La transcendance des affranchis
Le fil du discours indépendantiste qui se dit « vrai de vrai » s’assemble prodigieusement bien en faveur du maintien de l’état de fait actuel. Charest, par exemple, serait bien justifié de promulguer une Constitution stipulant que le Québec est une propriété canadienne. En effet, si le Québec ne peut rien affirmer dans la société canadienne et, en même temps, s’en affranchir, le choix ne se pose pas. Ou le Québec se borne à son état normal ou il se situe dans cette constellation où on n’intervient plus que pour mieux préparer la transcendance des affranchis. Une telle prétention fait penser à ses vieux discours gauchistes sur le saut des révolutionnaires en dehors du désordre établi.
C’est une attitude très répandue que d’hypostasier le milieu indépendantiste, la grande coalition ou la grande mobilisation : celui-ci devient en théorie l’opérateur unique et magique de la transition de province à Etat souverain. Or, le Québec s’est construit pas à pas, à partir de contextes précis, impliqué dans des situations dont il cherchait à se sortir de façon plus efficace.
Un régime républicain
Le but d’une Constitution québécoise devrait être d’aider le Québec à se catégoriser lui-même, à développer ses propres références, en somme obtenir les bases d’un système qui répondent davantage à son être. Il n’est pas exclu qu’il puisse en découler un régime républicain. S’il en est ainsi, on sera sur une piste divergente, loin de l’institutionnalisation de la sphère de conduite provinciale. Et l’avenir sera ouvert plus que jamais…

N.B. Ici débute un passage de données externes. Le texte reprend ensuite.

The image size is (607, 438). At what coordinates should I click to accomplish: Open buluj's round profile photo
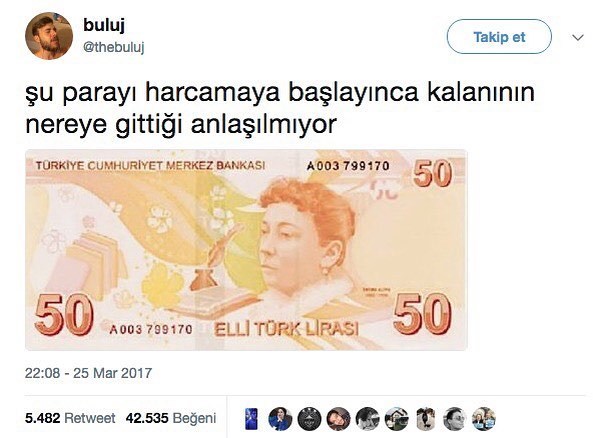click(49, 36)
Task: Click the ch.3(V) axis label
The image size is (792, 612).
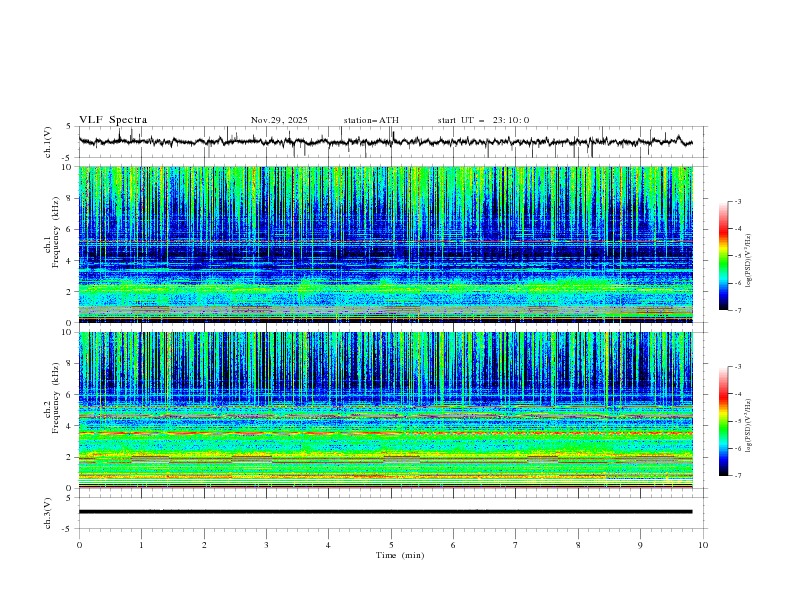Action: 47,513
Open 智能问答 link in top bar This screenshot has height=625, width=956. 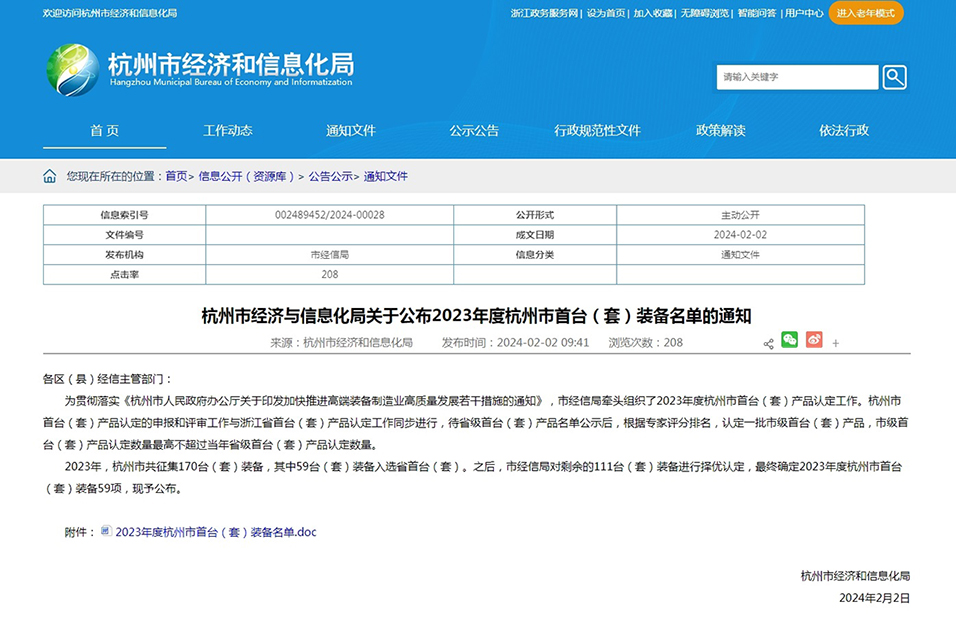pyautogui.click(x=756, y=13)
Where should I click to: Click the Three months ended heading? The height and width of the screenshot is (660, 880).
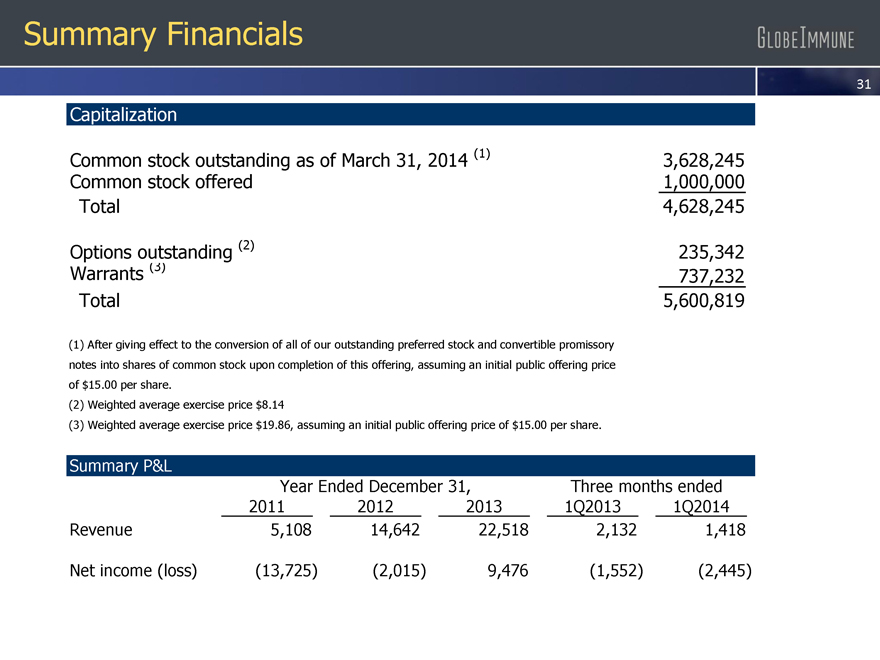pyautogui.click(x=645, y=486)
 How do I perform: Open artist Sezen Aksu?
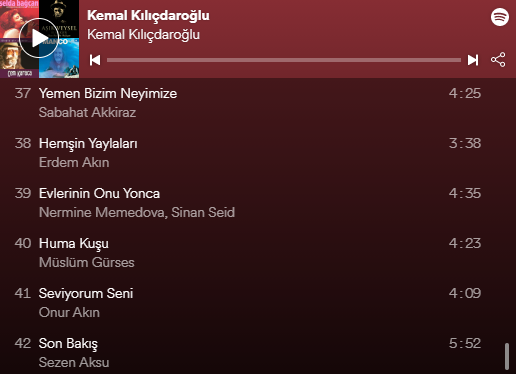click(x=74, y=363)
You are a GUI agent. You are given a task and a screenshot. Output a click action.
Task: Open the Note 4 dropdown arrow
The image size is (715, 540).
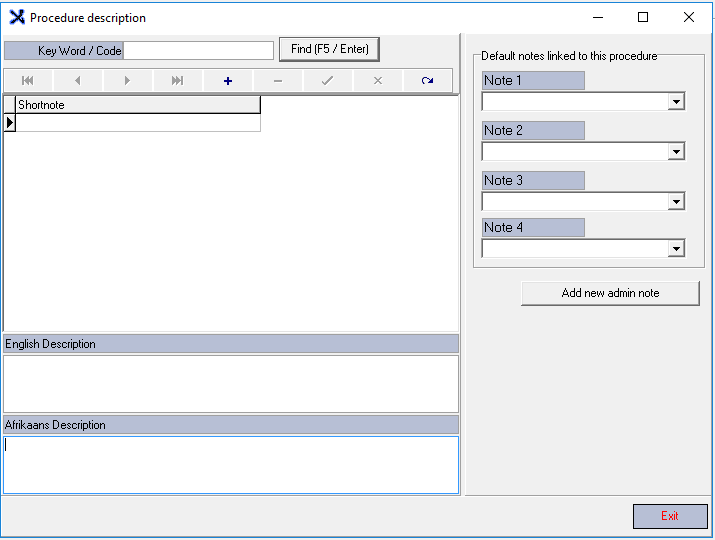tap(676, 249)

Comme indépendantiste et surtout comme citoyen québécois, nous devrions être les premiers à écrire aux élus pour réclamer une Constitution. La Constitution est une extériosation de l’identité nationale, un jalon qui l’aide à s’objectiver. À cet égard, il peut contribuer au vaste travail de rangement des idées et à la construction du nouvel ordre.

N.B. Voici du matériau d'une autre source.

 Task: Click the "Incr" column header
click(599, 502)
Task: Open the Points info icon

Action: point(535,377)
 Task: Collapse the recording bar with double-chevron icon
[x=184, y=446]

En politique il n’y a pas de miracle. Mais des changements statutaires, des audaces qui secouent le pouvoir de contrainte du Fédéral, peuvent montrer que le Québec est dans un système de places qui n’a rien d’évident. Ce processus, pris dans les tourmentes de l’actualité, pourrait en conduire certains à s’interroger sur le « comment » du pouvoir. À coup sûr, ce serait mieux que se limiter à décrire les effets du système canadien et à peaufiner un enseignement qui se rapportera à ses causes et à sa nature.